Arena in Chilliwack, British Columbia, Canada

Chilliwack Coliseum is a 5,000-seat multi-purpose arena in Chilliwack, British Columbia, Canada. The venue is the home of the Chilliwack Chiefs of the British Columbia Hockey League and has hosted events such as the Junior A ice hockey championship tournament in 2018, concerts, and trade shows.

The venue opened in 2004 after the Chiefs Development Group and the City of Chilliwack entered into a public-private partnership in 2002 for the financing, design, building and operation of the facility. The facility was originally called the Prospera Centre, pursuant to a sponsorship agreement with the Prospera Credit Union. It was renamed the Chilliwack Coliseum in 2019, pursuant to a five-year agreement with the City of Chilliwack.
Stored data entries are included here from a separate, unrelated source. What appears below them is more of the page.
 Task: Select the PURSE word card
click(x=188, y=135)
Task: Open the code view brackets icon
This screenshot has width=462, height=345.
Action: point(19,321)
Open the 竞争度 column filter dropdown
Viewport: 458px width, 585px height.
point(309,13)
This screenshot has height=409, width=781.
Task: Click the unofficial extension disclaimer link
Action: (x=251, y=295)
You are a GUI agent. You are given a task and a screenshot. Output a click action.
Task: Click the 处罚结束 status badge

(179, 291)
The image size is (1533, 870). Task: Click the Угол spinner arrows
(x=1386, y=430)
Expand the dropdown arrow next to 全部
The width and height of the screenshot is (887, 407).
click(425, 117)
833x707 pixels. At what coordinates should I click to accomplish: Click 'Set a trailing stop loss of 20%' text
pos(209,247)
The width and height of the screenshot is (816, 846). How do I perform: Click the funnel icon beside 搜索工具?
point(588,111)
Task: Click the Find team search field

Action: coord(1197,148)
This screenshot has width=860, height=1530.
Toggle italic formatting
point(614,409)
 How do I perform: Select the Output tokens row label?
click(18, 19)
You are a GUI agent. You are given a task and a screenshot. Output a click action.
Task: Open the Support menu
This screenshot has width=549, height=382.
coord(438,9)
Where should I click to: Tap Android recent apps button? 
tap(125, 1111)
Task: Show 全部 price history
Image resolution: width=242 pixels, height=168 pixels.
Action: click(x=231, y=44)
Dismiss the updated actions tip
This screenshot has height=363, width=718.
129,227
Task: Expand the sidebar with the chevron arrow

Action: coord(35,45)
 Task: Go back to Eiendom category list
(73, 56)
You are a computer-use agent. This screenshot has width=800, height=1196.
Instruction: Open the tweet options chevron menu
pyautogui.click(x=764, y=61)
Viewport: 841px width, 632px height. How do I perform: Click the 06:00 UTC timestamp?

In October 2024, the venue hosted the 2024 BCHL showcase with the Abbotsford Centre.

The venue was previously owned by the Chilliwack Chiefs' parent company, the Chiefs Development Group. On May 1, 2025, ownership of the venue reverted to the City of Chilliwack. Chiefs Development Group was to continue managing operations of the facility until May 1, 2026, while the city worked on a transition plan between CDG and the tenants.

The arena was the home of the Chilliwack Bruins of the Western Hockey League from 2006 until their relocation to Victoria in 2011 where they became the Victoria Royals.